In this example, the agent is using a VNC connection to control a computer. The screenshots and progress and sent as adaptive cards and displayed in Teams.

Running the sample

Prerequisites

Instructions

  1. Run uv sync in this folder.
  2. Activate the virtual environment (run source .venv/bin/activate in the root folder or .venv\Scripts\activate in the root folder if on Windows)
  3. Copy the samples.env file and rename it to .env
  4. Update the .env file with your own values:
    • Set either Azure Open AI or Open AI credentials
      • For Azure Open AI, make sure your model has computer-use capabilities
  5. Set up Local computer or Local browser
  6. Use Teams-Toolkit to run the app locally - Check out these on how to run the sample using teams-toolkit.

Local computer

This is the default mode for the agent. It sets up a sandboxed dockerized container with VNC enabled. Then the local agent will connect to this container and control it.

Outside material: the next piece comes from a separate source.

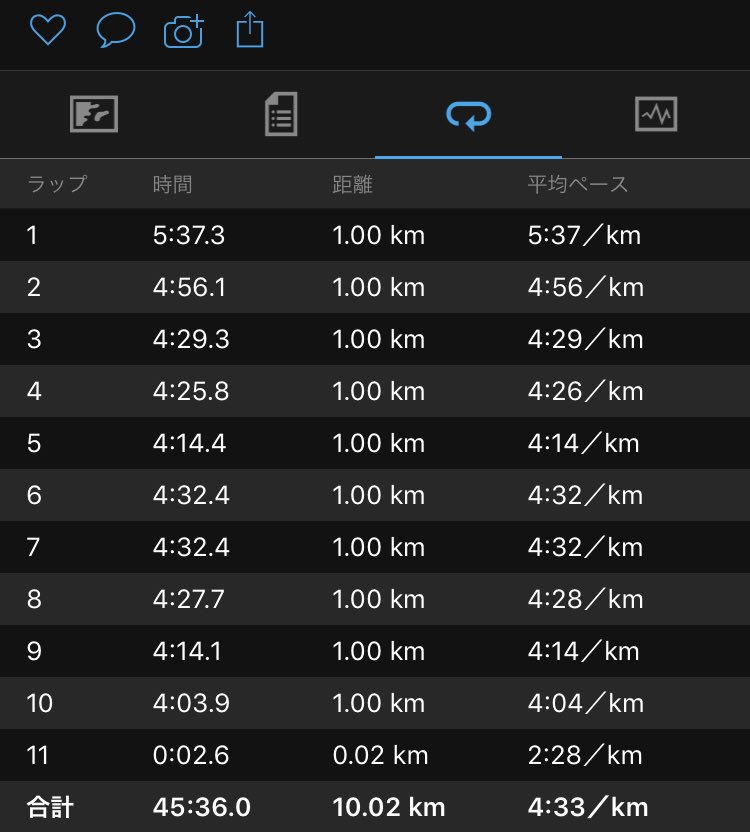
Task: Tap the 平均ペース column header
Action: tap(578, 184)
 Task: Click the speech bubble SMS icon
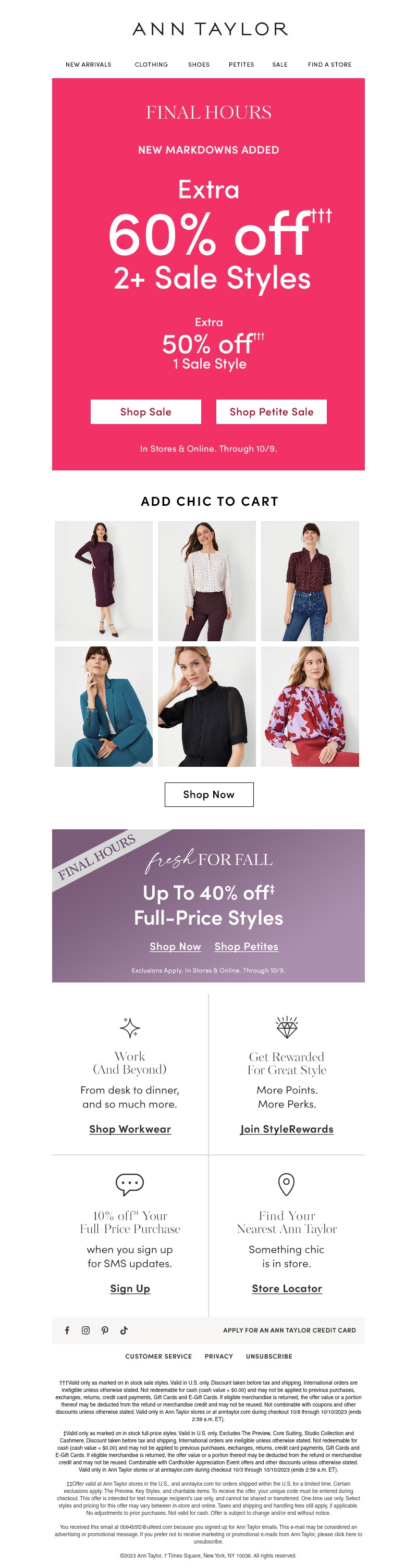point(130,1185)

Setting up a VNC enabled container in Docker

There is a Dockerfile in the root of this repo that sets up a sandboxed environment with VNC enabled. You can use this to build a container and deploy it to Azure App Service or run it locally.

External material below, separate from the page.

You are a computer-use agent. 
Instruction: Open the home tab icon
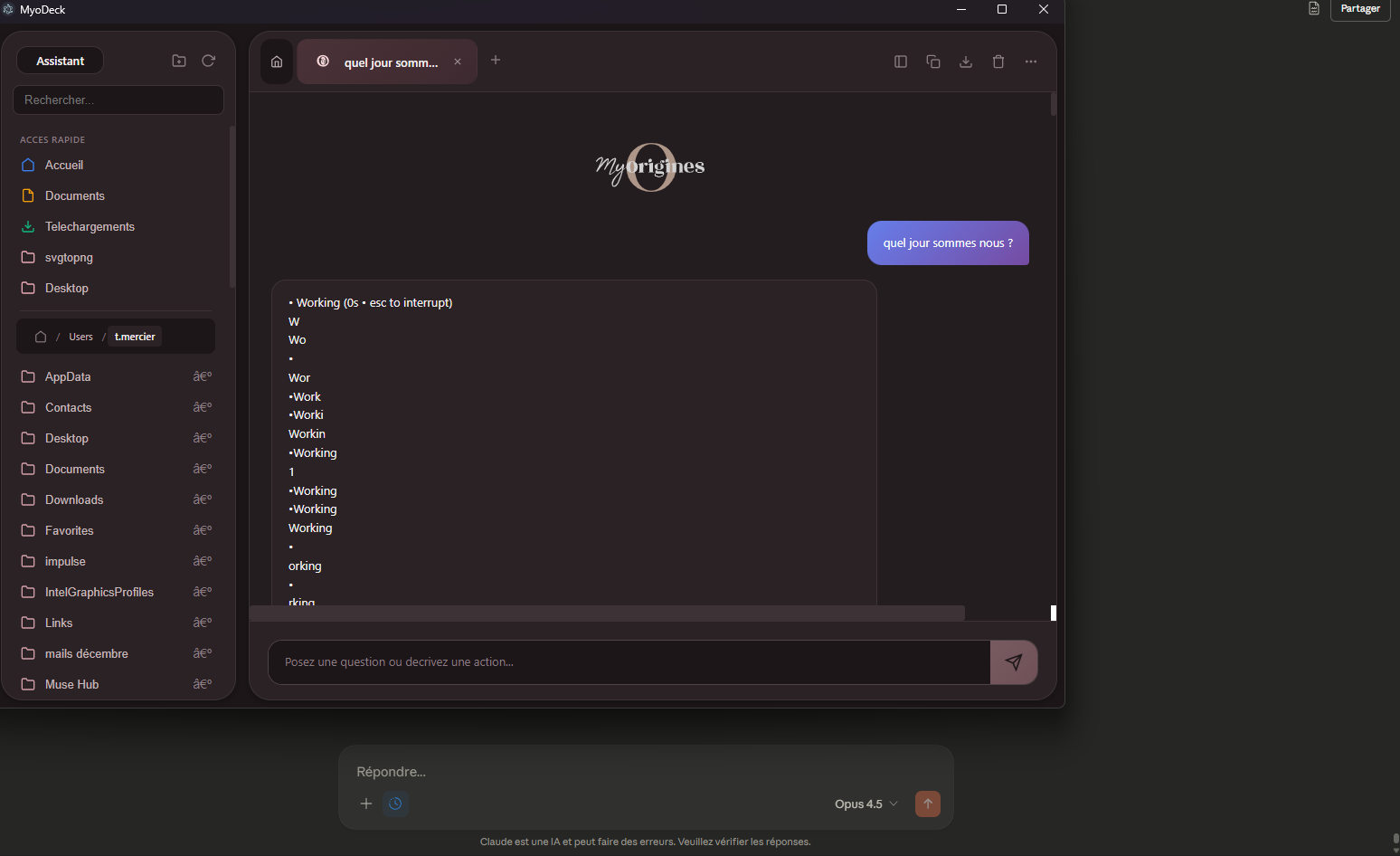point(277,62)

Building and Running the Container

  1. Build the Docker image:
docker build -t cua_mode_image .
  1. Some commands for the container:
# Run the container
docker run -d --name cua_mode_container -p 5900:5900 -p 6080:6080 cua_mode_image

# Stop the container
docker stop cua_mode_container

# Restart the container
docker restart cua_mode_container

# Remove the container
docker rm cua_mode_container

# Remove the image
docker rmi cua_mode_image
  1. By default, we have noVNC enabled for the container. You can access the VNC server at http://localhost:6080/vnc.html. Use password "secret" to login and view the desktop of your container!

Local browser

This mode will use Playwright to open a browser and interact with it. This is not the default mode and needs to be enabled by setting USE_BROWSER=true in the .env file.

Setting up playwright

  1. Run playwright install to install the browsers on your machine
  2. Set USE_BROWSER=true in the .env file

Using the agent

  1. Open a 1:1 chat with the agent or include it in a group chat.
  2. Send the agent a query, e.g. "What is the weather in Tokyo?" or "Create a new directory called 'test'"
  3. The agent will perform the requested actions, showing screenshots and asking for approval when needed
  4. You can pause the agent at any time during its operation
  5. The agent will display results in adaptive cards

Appendix

Setting up dev tunnels

  1. Make sure devtunnel is installed.
  2. Run devtunnel create <tunnel-name> to create a new tunnel.
  3. Run devtunnel port create <tunnel-name> -p <port-number> to create a new port for the tunnel.
  4. Run devtunnel access create <tunnel-name> -p <port-number> --anonymous to set up anonymous access to the tunnel.